Coming-of-age tale wins 2016 Dundee International Book Prize
An American author's coming-of-age story of a trans man in the 1980s has won the Dundee International Book Prize 2016.
Jessica Thummel's unpublished novel The Margins tells the story of Sam Gavin, who moves from Kansas to San Francisco in the summer of 1989.
The Kansas-born novelist, who now lives in Denver, has been awarded £5,000, a publishing deal, and a week's protected writing time in Dundee.
The novel will be published next year.
Ms Thummel said she was "thrilled and honoured" to have won the prize.
She said: "The Margins and its characters have spent the better part of a decade in my mind, so the possibility of them existing in others' is both surreal and exhilarating."

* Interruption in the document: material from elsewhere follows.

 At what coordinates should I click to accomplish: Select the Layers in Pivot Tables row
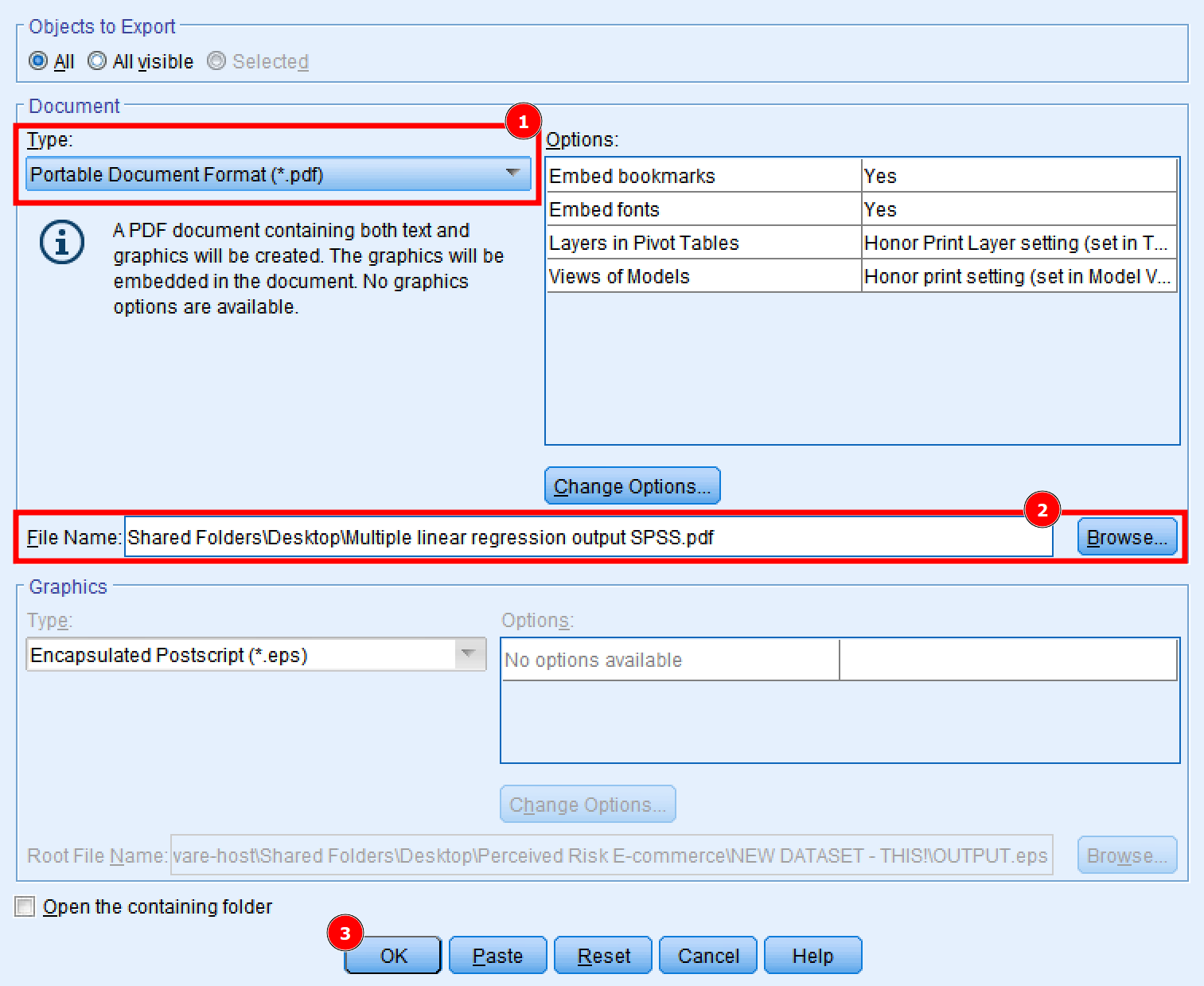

The prize was judged by broadcaster Shereen Nanjiani, poet Ian McMillan, critic Hannah McGill and publisher Adrian Searle.
Literary Dundee programme manager Peggy Hughes said: "Jessica Thummel is a worthy winner of the 2016 Dundee International Book Prize.
"This has been a stellar year for the prize, with tough competition from a very fine shortlist."
Will Dawson, convener of Dundee City Council's city development committee, said: "Each year the quantity and quality of entrants goes from strength to strength.
"I never envy the judges the difficult task they have of choosing just one winner from such a strong field, but every time they manage to select a deserving book to take the title."
Shadow Jumping by Margaret Ries and London Clay by Amy Spencer were also shortlisted.
The announcement was made at the start of the Dundee Literary Festival.